Denote as $\Xi_i$ the language recognized by the automaton $(Q, \Sigma, \delta, q_i, F)$ and $Q= \left\{q_0,..,q_n \right\}$. That is, create for each state of the initial automaton a new automaton with an initial state $q_i$, for $i=0,1,..,n$. Now denote $L_{ij}$ the language consisting of all the letters on the diagram of $A$ that start from $q_i$ and end at $q_j$. So from there there is the system
$$\Xi_i = \bigcup L_{ij} \Xi_j \cup Mi$$
where $M_i = \emptyset$ if state $i$ is not final, ${\epsilon}$ otherwise.
So to find the language of the automaton $A$ we got to solve the above system of equations and find $\Xi_0$ under the operations defined by the monoid.
To solve this system we can use the following lemma:
Lemma: Let $L.M \subset \Sigma^*$ languages.

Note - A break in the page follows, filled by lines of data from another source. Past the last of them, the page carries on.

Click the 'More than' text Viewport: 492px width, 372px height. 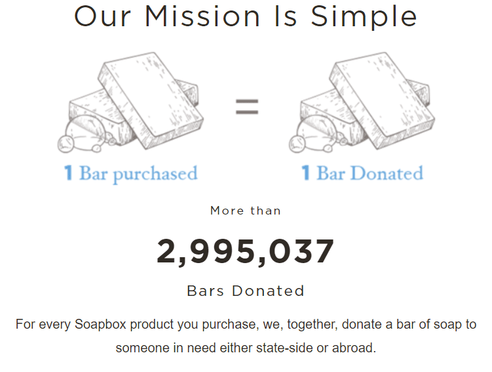[246, 211]
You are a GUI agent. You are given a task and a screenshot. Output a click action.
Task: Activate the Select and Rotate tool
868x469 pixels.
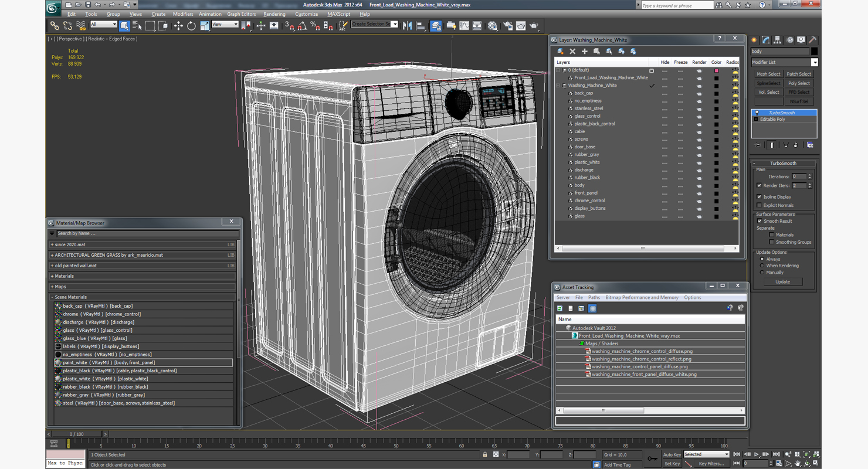[x=191, y=26]
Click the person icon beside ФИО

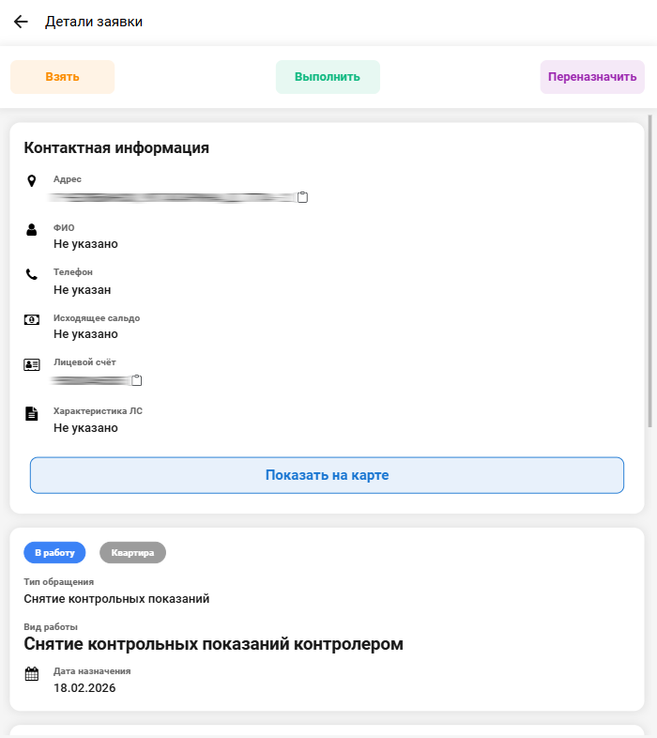coord(32,228)
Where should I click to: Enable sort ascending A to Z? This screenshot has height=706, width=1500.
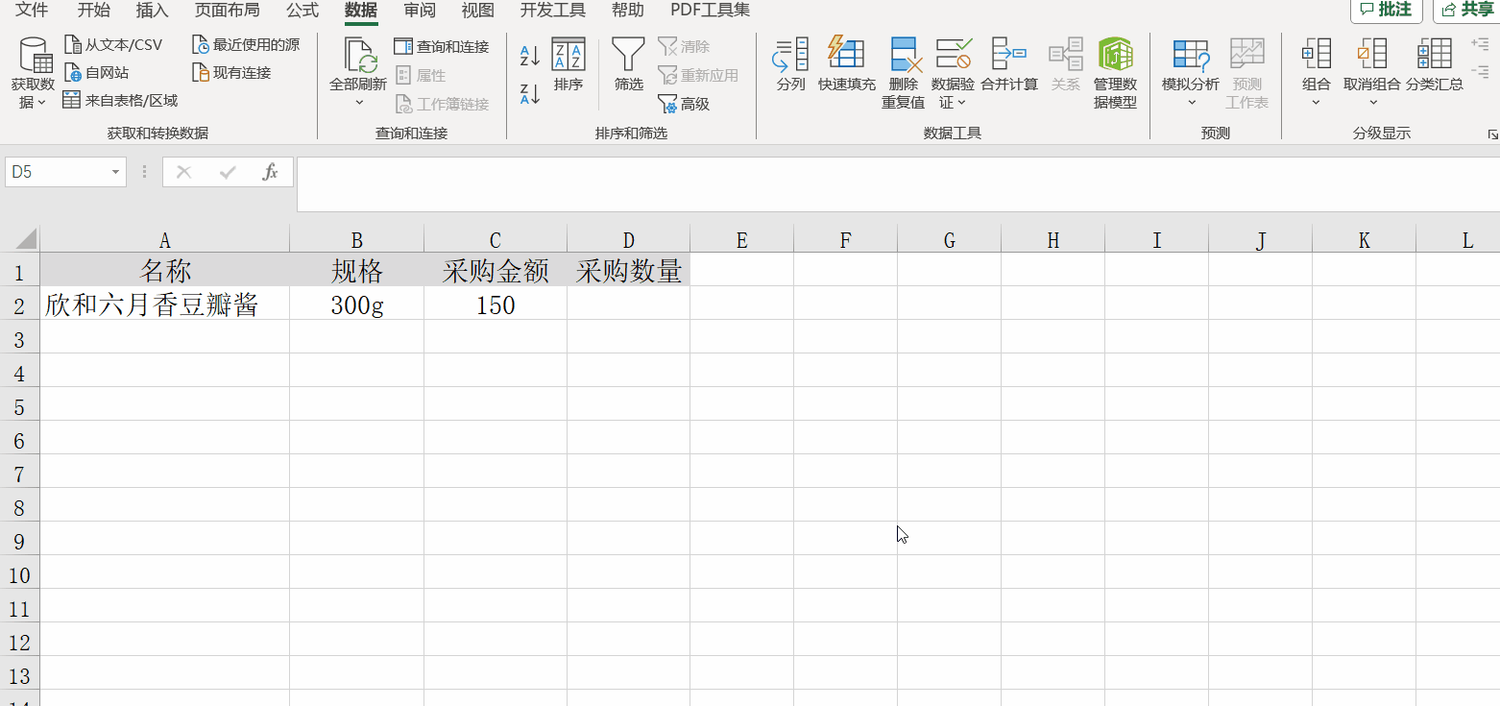pyautogui.click(x=528, y=56)
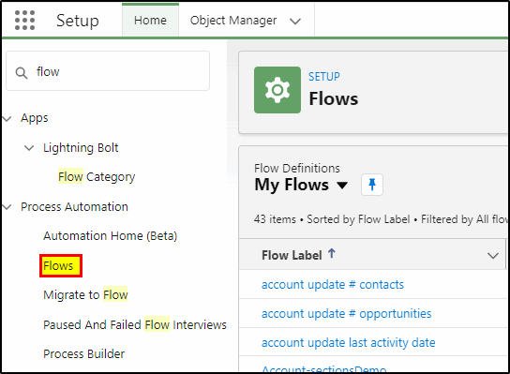Image resolution: width=510 pixels, height=374 pixels.
Task: Open Migrate to Flow
Action: click(85, 294)
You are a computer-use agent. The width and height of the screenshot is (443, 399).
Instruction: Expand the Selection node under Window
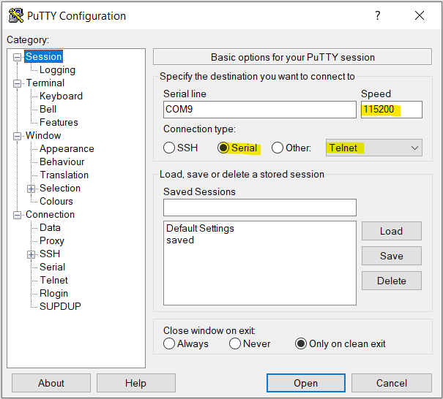click(x=31, y=189)
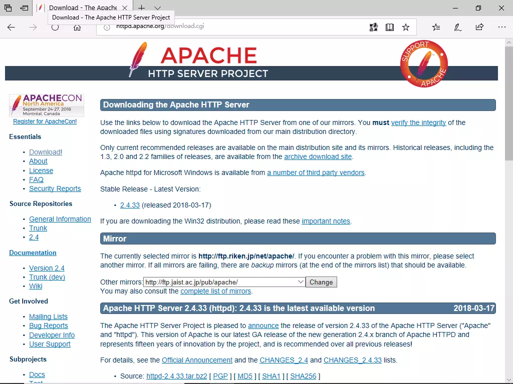Open the Favorites hub icon
513x384 pixels.
436,28
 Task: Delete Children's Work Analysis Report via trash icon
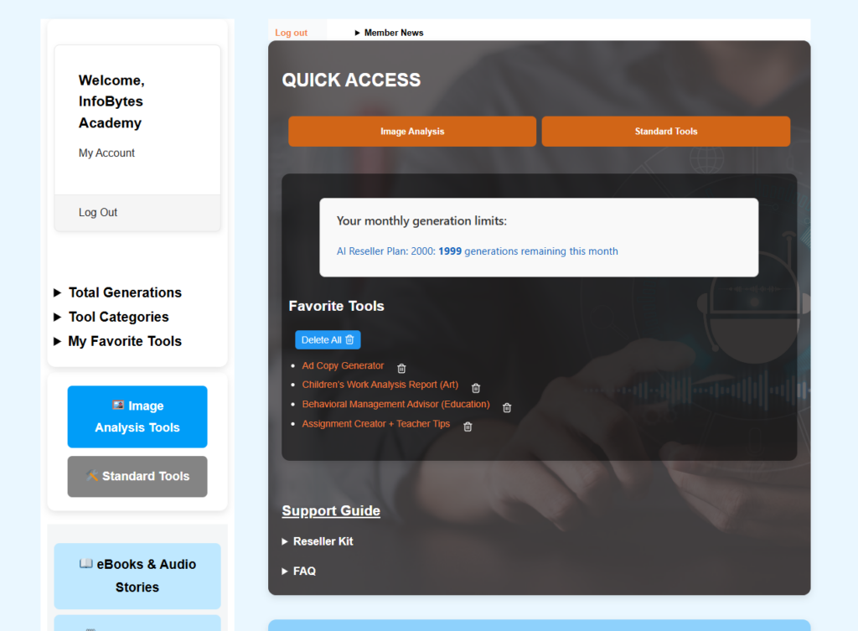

The smallest language satisfying the equation $$Z = LZ \cup M$$ is $L^* M$.
For example consider the automaton:
$A = (\left\{q_0,q_1,q_2\right\},\left\{a,b \right\},\delta, q_0,\left\{q_2 \right\})$ with the state diagram of $\delta$ as follows
The system of equations is
$$\begin{cases} \Xi_0 = a \Xi_0 \cup b \Xi_1 \\ \Xi_1 = b\Xi_0 \cup a \Xi_2 \\ \Xi_2 = (a \cup b) \Xi_0 \cup \left\{\epsilon \right\} \end{cases} $$
With substitution we obtain
$$\begin{cases} \Xi_0 = a \Xi_0 \cup b \Xi_1 \\ \Xi_1 = b \Xi_0 \cup a ((a \cup b) \Xi_0 \cup \left\{\epsilon \right\}) \end{cases} $$
$$\begin{cases} \Xi_0 = a \Xi_0 \cup b \Xi_1 \\ \Xi_1 = b \cup a ((a \cup b)) \Xi_0 \cup a) \end{cases} $$
Substituting to the first equation we get
$$ \Xi_0 = a \Xi_0 \cup b ((b \cup a ((a \cup b)) \Xi_0 \cup a) $$
$$ \Xi_0 = a \cup (b^2 \cup b a^2 \cup b a b) \Xi_0 \cup ba $$
Finally, applying our lemma
$$ \Xi_0 = (a \cup b^2 \cup b a^2 \cup b a b)^* ba $$
Thus the language accepted by the automaton is
$$L(A) = (a \cup b^2 \cup b a^2 \cup b a b)^* ba $$ as one can validate easily.